Dla kogo i czy to potrzebne?
Dynafit Ultra 50 GTX to buty dla biegaczy lubiących mniejszy poziom amortyzacji, bieganie na lekko i bardziej naturalne czucie podłoża. Raczej dla osób o szerszej stopie, którym nie przeszkadzają buty płytkie. Jak wspominałem, buty sprawiają drapieżne wrażenie i w mojej opinii nie są do człapania kilometrów po parku, co zresztą sugeruje hasło znajdujące się na wkładkach wewnętrznych - "No Pain No Gain". Rozwiną skrzydła w górzystym terenie.
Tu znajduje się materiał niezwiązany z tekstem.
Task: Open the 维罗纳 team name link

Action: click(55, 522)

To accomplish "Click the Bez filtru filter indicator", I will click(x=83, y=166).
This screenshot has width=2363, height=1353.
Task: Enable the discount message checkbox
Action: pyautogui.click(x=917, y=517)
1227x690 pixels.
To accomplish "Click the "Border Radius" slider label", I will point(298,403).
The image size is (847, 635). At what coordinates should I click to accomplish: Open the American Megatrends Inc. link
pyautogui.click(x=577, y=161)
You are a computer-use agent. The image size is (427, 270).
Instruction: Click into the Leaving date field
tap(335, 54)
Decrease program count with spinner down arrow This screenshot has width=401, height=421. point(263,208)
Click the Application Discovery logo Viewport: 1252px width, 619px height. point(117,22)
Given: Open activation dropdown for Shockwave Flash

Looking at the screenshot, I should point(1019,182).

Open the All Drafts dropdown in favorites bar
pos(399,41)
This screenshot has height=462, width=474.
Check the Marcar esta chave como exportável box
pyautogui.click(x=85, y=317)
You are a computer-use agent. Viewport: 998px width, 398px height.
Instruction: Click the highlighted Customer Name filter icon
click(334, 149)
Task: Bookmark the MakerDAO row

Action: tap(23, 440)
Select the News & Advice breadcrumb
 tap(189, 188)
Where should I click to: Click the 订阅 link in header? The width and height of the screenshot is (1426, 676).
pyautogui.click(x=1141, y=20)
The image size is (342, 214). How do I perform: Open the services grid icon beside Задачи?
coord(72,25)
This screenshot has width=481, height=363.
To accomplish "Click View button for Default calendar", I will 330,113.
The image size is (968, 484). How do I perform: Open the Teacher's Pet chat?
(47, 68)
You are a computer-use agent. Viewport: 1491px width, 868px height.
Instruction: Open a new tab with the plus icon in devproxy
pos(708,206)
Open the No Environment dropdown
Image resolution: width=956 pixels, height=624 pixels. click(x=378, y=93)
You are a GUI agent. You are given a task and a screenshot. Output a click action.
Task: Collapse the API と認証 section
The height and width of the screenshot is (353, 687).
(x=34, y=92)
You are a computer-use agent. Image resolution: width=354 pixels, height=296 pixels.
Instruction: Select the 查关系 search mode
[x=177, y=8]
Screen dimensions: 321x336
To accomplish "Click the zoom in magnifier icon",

Co zaś się tyczy samej membrany to przyznaję – przekonałem się do niej. Jest to bardzo wygodne rozwiązanie. Z pewnością sprawdzi się u osób, którym łatwo marzną stopy. W takich butach jest po prostu cieplej. Poza tym muszę przyznać, że to naprawdę miłe uczucie kiedy w domu zdejmujemy buty, by odkryć suche skarpetki i to po treningu w głębokim, mokrym śniegu. Amatorzy pieszych wędrówek także będą z nich zadowoleni.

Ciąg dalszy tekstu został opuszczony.